Un niveau de tolérance 0 face aux défaillances des machines

Secteur particulièrement touché par l’automatisation, l’industrie automobile fait parler d’elle avec les premières expérimentations de voitures sans chauffeur. Vincent Dupourque, fondateur et Président du Directoire de Robosoft, vient de clore une expérimentation de 6 mois à la Rochelle, centrée sur l’étude de personnes transportées par des véhicules sans chauffeur et soutenue par la Commission européenne.

« Statistiquement, ce type de véhicules devrait permettre d’avoir 90% d’accidents en moins », déclare-t-il. 

Et Bernard Ourghanlian de compléter :

« On tolère aujourd’hui 3000 morts sur les routes en France, mais l’arrivée de la machine ne bénéficie d’aucune tolérance… Et chaque incident prend une dimension incroyable ». 

Tout cela sans compter les questions soulevées par de tels véhicules en termes d’assurance et de responsabilité individuelle.
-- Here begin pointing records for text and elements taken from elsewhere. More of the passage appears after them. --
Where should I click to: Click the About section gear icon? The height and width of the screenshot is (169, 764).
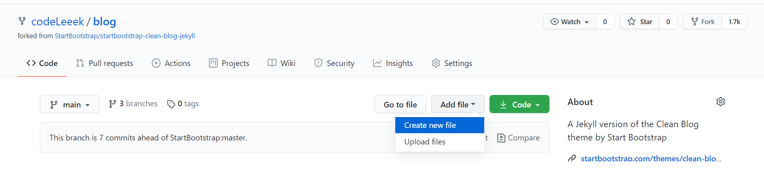[x=721, y=102]
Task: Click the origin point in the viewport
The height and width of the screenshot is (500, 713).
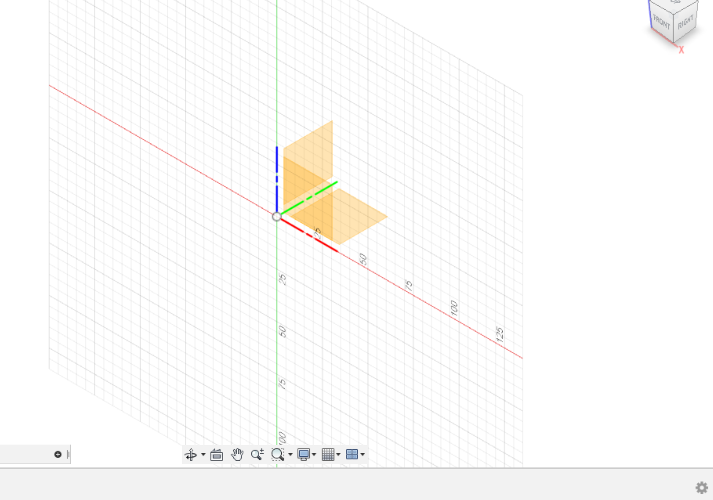Action: point(277,216)
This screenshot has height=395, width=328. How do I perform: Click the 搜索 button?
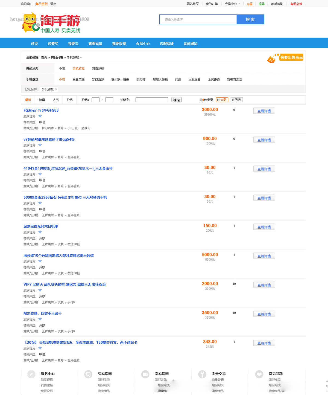click(250, 19)
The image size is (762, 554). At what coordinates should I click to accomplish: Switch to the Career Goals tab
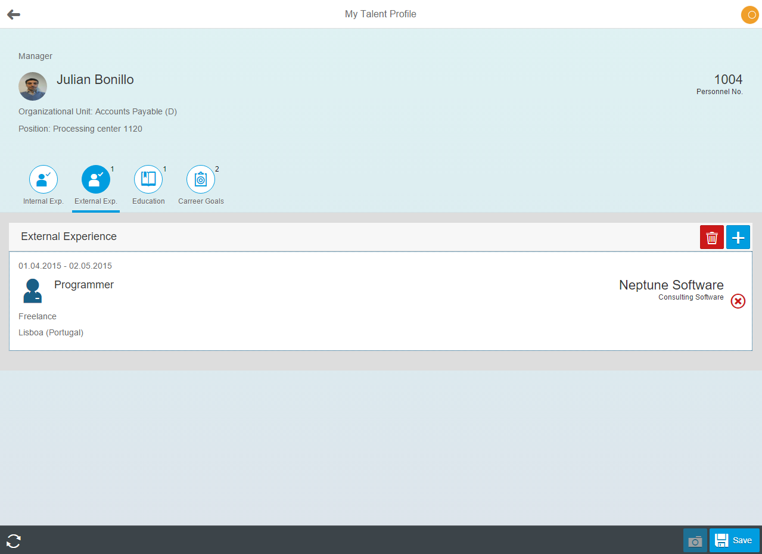[x=201, y=186]

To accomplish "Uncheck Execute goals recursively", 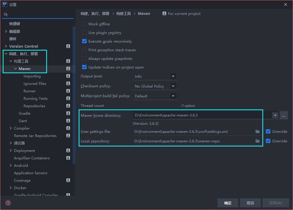I will coord(84,41).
Si le véhicule sans chauffeur est conçu pour éviter à tout prix les accidents, notamment en adoptant une vitesse de prudence maximale, se pose un problème d’envergure face aux accidents dits inévitables :

« En cas d’accident inévitable, la voiture peut “choisir” de tuer son passager plutôt que ceux d’un bus scolaire », explique Vincent Dupourque. Un dilemme qui rappelle l’une des lois formulées par Isaac Asimov : la loi zéro. Cette dernière place la sécurité du groupe avant celle de l’individu, sous-entendant qu’un dommage collectif est plus grave qu’un dommage individuel. 

Un manque de débat à l’échelle européenne

Si la question du droit des données et des algorithmes est à l’ordre du jour, le Conseil d’Etat ayant publié 50 propositions pour mettre le numérique au service des droits individuels et de l’intérêt général, le débat à propos de la gouvernance des machines est quasiment inexistant selon les participants. 
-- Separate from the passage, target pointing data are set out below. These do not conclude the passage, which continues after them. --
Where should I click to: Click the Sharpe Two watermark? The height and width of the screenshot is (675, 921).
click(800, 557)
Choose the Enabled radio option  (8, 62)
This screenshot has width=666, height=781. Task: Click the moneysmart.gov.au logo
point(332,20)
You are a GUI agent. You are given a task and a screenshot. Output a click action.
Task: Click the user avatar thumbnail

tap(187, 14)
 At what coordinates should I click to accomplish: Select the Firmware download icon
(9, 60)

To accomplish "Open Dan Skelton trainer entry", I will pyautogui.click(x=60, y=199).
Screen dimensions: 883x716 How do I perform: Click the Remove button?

« L’éthique du numérique au niveau européen est actuellement à l’état de fantasme », note Bernard Ourghanlian.

Il prend pourtant une importance cruciale face à l’émergence de robots-tueurs, premières formes d’un champ de bataille presque entièrement robotisé dans lequel la décision de tuer appartiendrait aux machines, ou à l’automatisation de la justice, qui trouve une ébauche de concrétisation à Baltimore : des algorithmes y sont d’ores et déjà amenés à évaluer la probabilité de récidive de délinquants et de donner l’ordre de leur réincarcération en fonction, note Nicolas Petit.

A l’image d’Eric Sadin et de sa volonté de prise de conscience par les pouvoirs publics de l’ampleur de ce tournant technologique, les participants ont invoqué la nécessité d’une éthique du numérique à l’échelle européenne. Une réflexion qui devra prendre en compte non seulement les modèles algorithmiques construits avec les données, mais aussi la source et la fiabilité de ces dernières… Pour faire en sorte que ces technologies restent un outil d’assistance, et non d’asservissement.